One such program, he noted, is StoreChecks -- an alternative to traditional coupons that involves a booklet of manufacturer "checks" redeemable at the supermarket's front-end. Zaucha said the StoreChecks program will be tested this spring "by a cross-section of retailers and wholesalers."

According to Zaucha, the addition of more member services has helped boost NGA membership to 2,000 companies -- an increase of 15% to 20% during 1994, compared with a growth rate of only 4% to 5% in 1993.

With the jump in membership, this week's convention will have more than 5,000 attendees -- up by 1,000 over last year, Zaucha said; it will be NGA's largest annual convention attendance ever, he added.

Under the aegis of its Grocers Research and Education Foundation, Zaucha said, NGA hopes to sponsor more joint meetings and seminars with other associations.

"There's a need to deliver education and research services as efficiently as we can, without duplicating what other groups are doing, and the creation two years ago of the foundation allows us to offer programs and generate information and channel those services through other associations," Zaucha explained.

He said that, within the next year, NGA hopes to announce a series of joint conferences with the Food Marketing Institute, Washington, and the National-American Wholesale Grocers' Association, Falls Church, Va.

"We've been part of NAWGA's productivity conference the last two years, and we've participated in a joint buyer-seller conference with the Grocery Manufacturers of America and the National Food Brokers Association. "It's simply a question of sitting down and looking at each association's schedule and tying all those common needs together."

At NGA's convention this week, Tim Hammonds, FMI president and chief executive officer, will make a presentation on changing consumer demographics, "which is an opportunity for NGA to utilize FMI's consumer research expertise," Zaucha said.

In addition, C. Manly Molpus, GMA president and CEO, will be part of a panel on the effect of the new Congress on the food industry.

Turning to NGA's advocacy role, Zaucha said regulatory reform is high on the agenda. "In past administrations, both Republican and Democratic, we felt government agencies continued to overstep their statutory authority." But Zaucha contends that the current Congress will take a different attitude. "As we look at government's agenda now, there seems to be an attempt to put more reasonableness back into regulatory standards," he explained.

He also said he believes Congress will be more attentive to private-sector initiatives.

Another area of NGA concern is welfare reform, Zaucha said. "The issue is not simply whether the food industry supports food stamps or the Women, Infants and Children program.
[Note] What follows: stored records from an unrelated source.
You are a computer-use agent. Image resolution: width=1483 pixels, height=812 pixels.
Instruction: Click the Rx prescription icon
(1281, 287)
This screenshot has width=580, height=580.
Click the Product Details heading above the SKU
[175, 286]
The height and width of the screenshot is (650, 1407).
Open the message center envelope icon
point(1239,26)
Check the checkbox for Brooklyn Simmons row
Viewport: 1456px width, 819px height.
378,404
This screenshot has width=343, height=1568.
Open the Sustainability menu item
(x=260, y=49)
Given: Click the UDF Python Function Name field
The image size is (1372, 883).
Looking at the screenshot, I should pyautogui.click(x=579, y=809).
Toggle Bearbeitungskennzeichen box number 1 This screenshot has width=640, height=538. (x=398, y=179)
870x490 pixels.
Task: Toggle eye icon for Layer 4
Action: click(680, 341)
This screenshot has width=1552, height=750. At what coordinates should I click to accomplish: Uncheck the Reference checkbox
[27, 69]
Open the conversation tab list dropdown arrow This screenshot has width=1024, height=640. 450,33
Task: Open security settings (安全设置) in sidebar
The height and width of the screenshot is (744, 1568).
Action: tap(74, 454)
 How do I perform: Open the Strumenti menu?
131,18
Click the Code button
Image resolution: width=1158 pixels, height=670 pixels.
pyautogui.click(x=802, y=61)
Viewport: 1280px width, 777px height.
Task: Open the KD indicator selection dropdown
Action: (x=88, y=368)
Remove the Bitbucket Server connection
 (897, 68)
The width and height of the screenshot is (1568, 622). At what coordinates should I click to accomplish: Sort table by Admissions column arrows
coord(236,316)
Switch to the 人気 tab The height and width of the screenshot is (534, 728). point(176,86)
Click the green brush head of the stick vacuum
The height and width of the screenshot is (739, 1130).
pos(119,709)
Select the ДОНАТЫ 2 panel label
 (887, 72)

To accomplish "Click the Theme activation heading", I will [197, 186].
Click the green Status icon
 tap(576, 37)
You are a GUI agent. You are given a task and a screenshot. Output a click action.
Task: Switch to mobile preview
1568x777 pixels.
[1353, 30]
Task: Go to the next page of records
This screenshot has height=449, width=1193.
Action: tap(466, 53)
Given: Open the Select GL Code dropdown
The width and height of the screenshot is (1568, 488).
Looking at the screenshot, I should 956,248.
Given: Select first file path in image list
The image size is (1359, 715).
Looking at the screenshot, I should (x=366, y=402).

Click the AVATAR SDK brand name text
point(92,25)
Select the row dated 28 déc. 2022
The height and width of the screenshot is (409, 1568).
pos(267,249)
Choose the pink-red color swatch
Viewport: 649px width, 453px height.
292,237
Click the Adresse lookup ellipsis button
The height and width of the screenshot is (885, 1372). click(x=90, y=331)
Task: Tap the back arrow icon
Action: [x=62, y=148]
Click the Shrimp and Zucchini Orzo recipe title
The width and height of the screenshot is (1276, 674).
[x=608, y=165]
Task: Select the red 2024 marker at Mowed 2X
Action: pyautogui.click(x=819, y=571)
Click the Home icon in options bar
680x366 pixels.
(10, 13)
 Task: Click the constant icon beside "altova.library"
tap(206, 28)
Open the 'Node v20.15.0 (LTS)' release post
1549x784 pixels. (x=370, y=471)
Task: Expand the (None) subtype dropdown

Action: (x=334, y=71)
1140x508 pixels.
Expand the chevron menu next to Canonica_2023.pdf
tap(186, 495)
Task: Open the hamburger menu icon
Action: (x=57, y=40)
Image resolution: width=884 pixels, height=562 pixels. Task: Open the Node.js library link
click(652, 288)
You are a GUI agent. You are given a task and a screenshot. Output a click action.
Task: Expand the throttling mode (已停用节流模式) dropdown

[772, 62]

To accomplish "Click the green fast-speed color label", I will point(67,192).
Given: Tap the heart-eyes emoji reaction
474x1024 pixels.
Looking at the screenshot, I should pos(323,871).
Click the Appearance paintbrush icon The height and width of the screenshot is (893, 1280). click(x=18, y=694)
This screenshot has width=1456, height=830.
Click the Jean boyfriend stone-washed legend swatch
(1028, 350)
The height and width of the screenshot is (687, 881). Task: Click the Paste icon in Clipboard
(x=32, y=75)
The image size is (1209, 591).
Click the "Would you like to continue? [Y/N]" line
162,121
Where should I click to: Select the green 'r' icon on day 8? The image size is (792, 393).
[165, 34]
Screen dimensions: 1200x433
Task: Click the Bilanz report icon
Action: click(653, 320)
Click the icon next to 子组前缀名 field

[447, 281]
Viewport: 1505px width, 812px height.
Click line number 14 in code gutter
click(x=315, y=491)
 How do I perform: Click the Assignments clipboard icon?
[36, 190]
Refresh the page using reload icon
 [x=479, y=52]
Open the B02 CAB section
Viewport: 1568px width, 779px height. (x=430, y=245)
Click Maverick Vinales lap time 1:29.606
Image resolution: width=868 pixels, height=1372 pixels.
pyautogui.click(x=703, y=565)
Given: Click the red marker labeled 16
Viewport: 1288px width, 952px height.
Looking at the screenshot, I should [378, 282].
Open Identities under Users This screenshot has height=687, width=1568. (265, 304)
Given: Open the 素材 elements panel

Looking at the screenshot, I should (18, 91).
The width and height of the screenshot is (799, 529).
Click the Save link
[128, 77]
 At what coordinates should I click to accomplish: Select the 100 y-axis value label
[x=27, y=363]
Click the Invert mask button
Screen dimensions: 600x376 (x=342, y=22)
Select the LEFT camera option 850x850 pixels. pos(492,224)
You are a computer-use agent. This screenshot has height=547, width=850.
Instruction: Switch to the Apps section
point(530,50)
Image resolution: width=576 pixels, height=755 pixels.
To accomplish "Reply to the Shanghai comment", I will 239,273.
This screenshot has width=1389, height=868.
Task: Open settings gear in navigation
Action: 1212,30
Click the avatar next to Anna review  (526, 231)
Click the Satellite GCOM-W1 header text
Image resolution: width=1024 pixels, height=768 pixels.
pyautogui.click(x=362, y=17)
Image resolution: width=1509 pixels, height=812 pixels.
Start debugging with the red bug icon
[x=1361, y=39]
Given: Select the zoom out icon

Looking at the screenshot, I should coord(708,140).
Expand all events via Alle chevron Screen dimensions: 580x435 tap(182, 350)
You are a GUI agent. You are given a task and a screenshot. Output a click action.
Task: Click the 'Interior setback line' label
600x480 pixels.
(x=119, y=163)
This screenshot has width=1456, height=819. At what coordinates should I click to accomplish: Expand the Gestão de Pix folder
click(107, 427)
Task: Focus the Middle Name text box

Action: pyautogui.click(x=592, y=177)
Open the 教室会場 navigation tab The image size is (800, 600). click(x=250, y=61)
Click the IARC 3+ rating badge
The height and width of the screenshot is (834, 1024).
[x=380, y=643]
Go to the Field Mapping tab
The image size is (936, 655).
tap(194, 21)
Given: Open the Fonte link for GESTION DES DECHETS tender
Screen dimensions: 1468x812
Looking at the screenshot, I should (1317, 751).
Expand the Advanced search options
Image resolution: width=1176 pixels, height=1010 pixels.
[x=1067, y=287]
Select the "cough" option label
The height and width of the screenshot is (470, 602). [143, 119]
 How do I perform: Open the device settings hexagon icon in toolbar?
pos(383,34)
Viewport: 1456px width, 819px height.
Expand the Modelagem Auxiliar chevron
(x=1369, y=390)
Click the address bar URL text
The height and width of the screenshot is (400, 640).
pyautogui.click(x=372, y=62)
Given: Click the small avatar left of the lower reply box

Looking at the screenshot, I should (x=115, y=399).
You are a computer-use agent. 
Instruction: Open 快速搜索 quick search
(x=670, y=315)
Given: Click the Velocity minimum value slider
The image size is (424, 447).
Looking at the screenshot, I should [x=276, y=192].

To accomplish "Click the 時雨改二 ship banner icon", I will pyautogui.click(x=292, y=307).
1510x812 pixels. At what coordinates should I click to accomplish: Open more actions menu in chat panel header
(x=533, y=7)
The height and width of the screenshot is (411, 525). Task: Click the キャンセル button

The real objective from NGA's standpoint is what we can do to significantly improve our system of welfare recovery.

Zaucha said NGA is in the second phase of a national research grant with the Department of Education whose intent is to identify all entry-level positions in the supermarket industry, identify the skills inherent in each, develop training and education procedures and then make those procedures available at the public school level.